My standing annual new year’s resolution is to find something to change my mind about. I found two things this year that standout.
Once upon a time and for a very long time I was an ardent believer in aircraft carriers. For most of this time this was not at all an unconventional point of view. About 20 years ago there began to be some tension between my support for aircraft carriers (among other expensive and historic military equipment) and my own growing understanding that spending on national defense was too high.
My understanding that it was too high was based originally on just the premise that government naturally tends to spend too much. Aircraft carriers cost billions of dollars themselves and require billions more in direct support (support ships) and indirect support (harbors, supply chains, etc.)
Then over time I adopted a much more deferential view toward pacifism. The pacifistic belief eventually became at least equally responsible for why I believed national defense spending needed to be greatly reduced.
As it relates to aircraft carriers this started by supporting the generally libertarian position that we needed fewer aircraft carriers—where fewer does not imply zero. Recently over the past few years that attitude simplified to a position of fewer meaning eventually none where eventually was in the near-term future.

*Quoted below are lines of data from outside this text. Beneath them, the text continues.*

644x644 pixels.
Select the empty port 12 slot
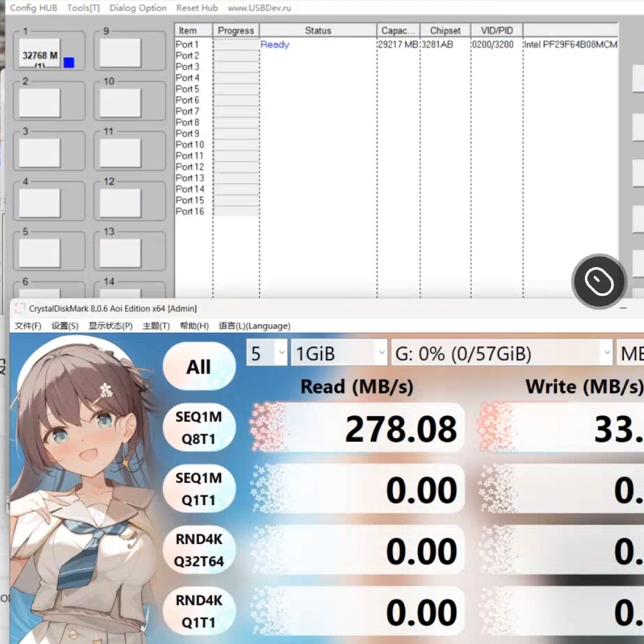(x=120, y=203)
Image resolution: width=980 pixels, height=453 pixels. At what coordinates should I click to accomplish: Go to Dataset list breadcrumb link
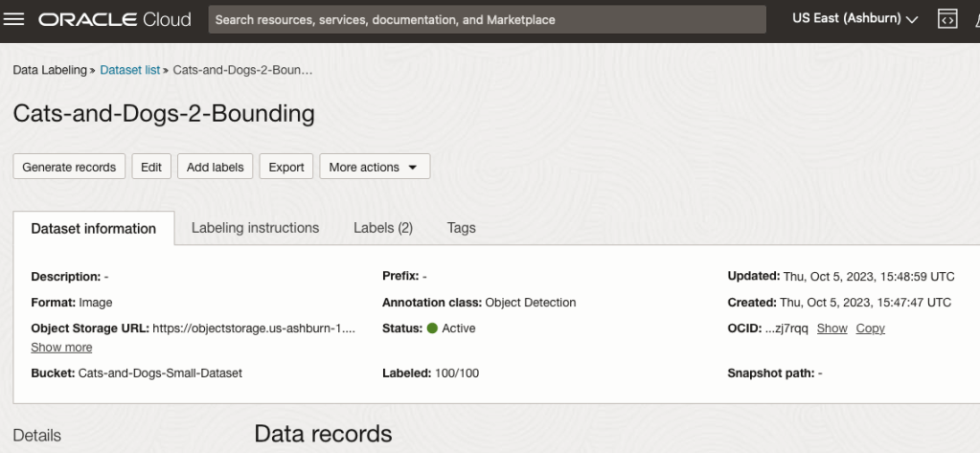(129, 70)
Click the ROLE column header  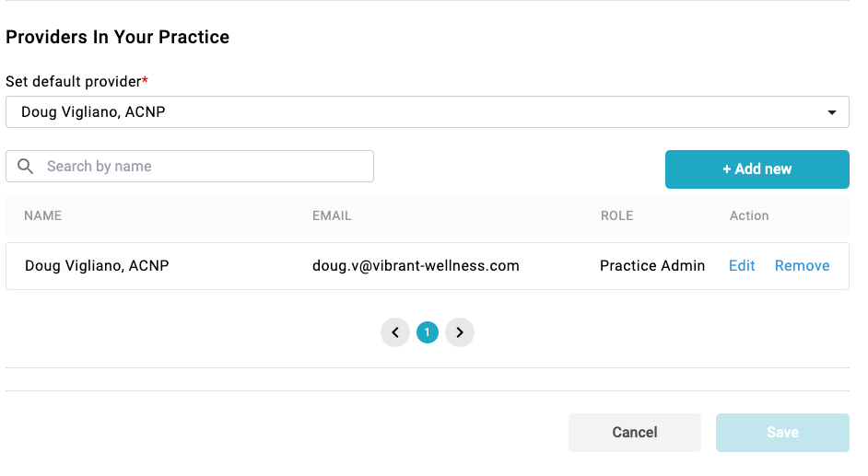(x=616, y=215)
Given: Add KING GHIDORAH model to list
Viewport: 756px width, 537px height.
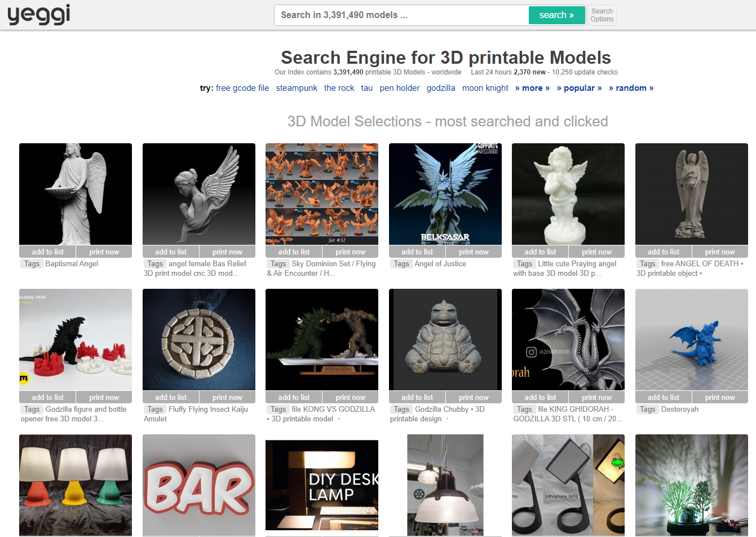Looking at the screenshot, I should 540,398.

Developments like supersonic antiship missiles and the appearance of a future where the U.S. military was fighting small nation states or rogue groups rather than large superpowers fueled this development. Therefore, I attribute my now-recently-once-held belief that the U.S. no longer needed to build new aircraft carriers and could/should begin completely retiring them to the mistaken assumptions that they were unduly vulnerable and inappropriate for the future of national defense.
This piece by Austin Vernon among other things I've come to learn has caused me to reverse the extreme position that aircraft carriers are obsolete. Notice that I am not framing this change based on how a typical hawkish supporter would defend the belief—specifically, I am not saying the U.S. needs to be able to project force around the globe in multiple theaters, etc.

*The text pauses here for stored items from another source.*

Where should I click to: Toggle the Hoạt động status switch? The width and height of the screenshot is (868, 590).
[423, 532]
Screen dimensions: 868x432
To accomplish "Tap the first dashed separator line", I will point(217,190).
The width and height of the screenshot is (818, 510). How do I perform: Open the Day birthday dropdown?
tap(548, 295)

While I am not a full-blown pacifist, I am probably 90% of the way there as compared to the typical American's attitude. I am probably 99% of the way there compared to the typical ideological member of the military-industrial complex.

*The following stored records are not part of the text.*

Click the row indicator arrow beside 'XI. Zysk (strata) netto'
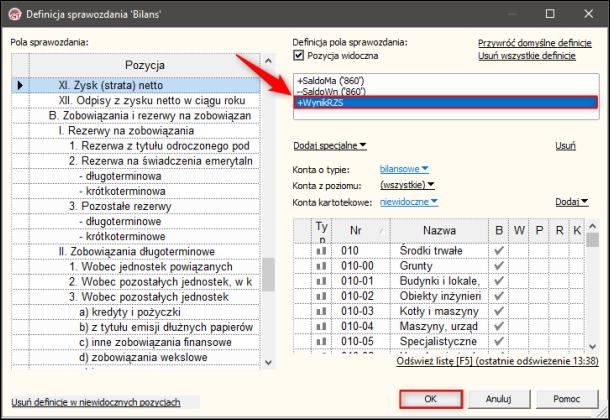 [19, 85]
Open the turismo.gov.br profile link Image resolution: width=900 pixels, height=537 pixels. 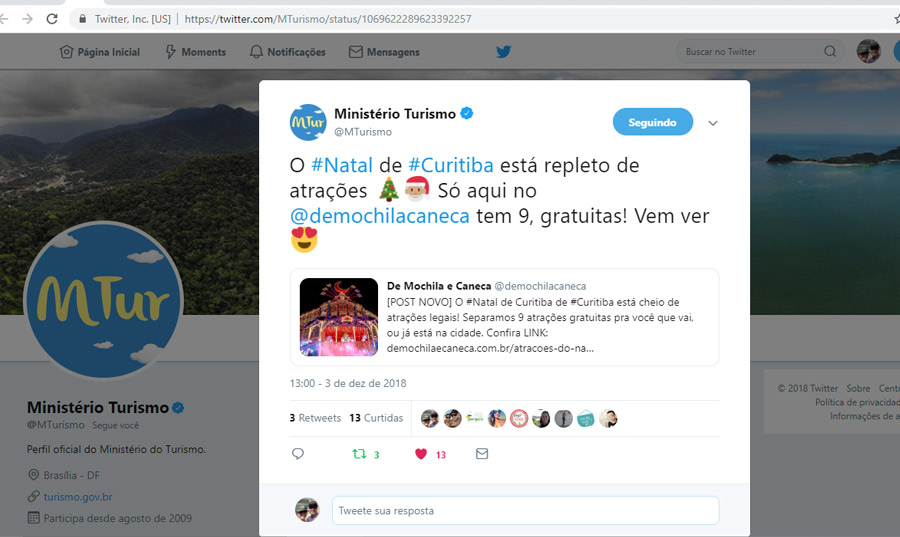tap(77, 497)
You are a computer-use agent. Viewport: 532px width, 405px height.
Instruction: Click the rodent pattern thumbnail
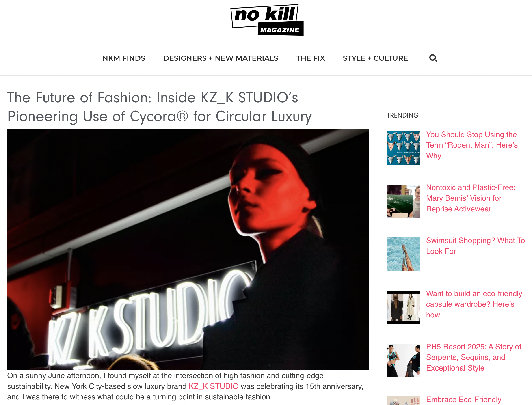(403, 148)
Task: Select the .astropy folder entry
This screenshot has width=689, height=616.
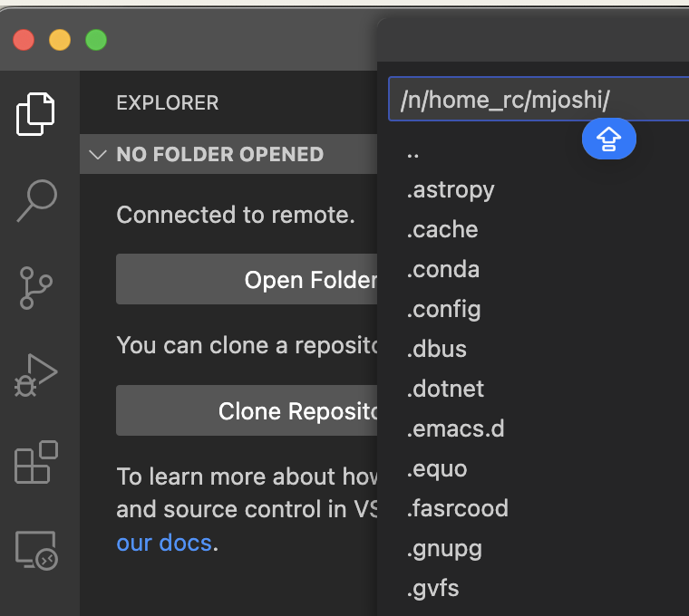Action: [451, 190]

Still, this leaves room for some military needs including potentially aircraft carriers. And it now seems to me that aircraft carriers are a relatively cost-effective method of satisfying that national defense need. That is certainly not to say they couldn't and shouldn't cost considerably less including having fewer of them.
The second thing I changed my mind on relates to tax policy. I obviously advocate a much, much smaller government. One method of achieving that has been the so-called “starve the beast” strategy. The idea is reductions in taxation1 deprive the government of the funds it needs for operation thereby pressuring politicians to reduce the size and scope of government.
Alas, this has not worked. The federal government’s ability to borrow is enormous—a side benefit of being the largest, freest nation on Earth2. Hence, I now have changed my mind on this moving to a philosophy that could be named “gouge the people”.
In addition to it being unfair to future generations to sacrifice economic growth (future wealth) for benefits today we are unwilling to pay for, a policy of pay-as-you-go is likely a better strategy for fighting the growth of government.
If you want a big government, you deserve a big tax bill.3
Notice how this policy as advocated by the Reagan administration stood in contradiction to the other theorized and true-at-that-point Reagan policy of reducing taxes in order to grow tax revenue based on the Laffer Curve.
Notice the potential interplay between military might and strength of the debt that military defends.
Kind of like H. L. Mencken’s quip: “Democracy is the theory that the common people know what they want, and deserve to get it good and hard.”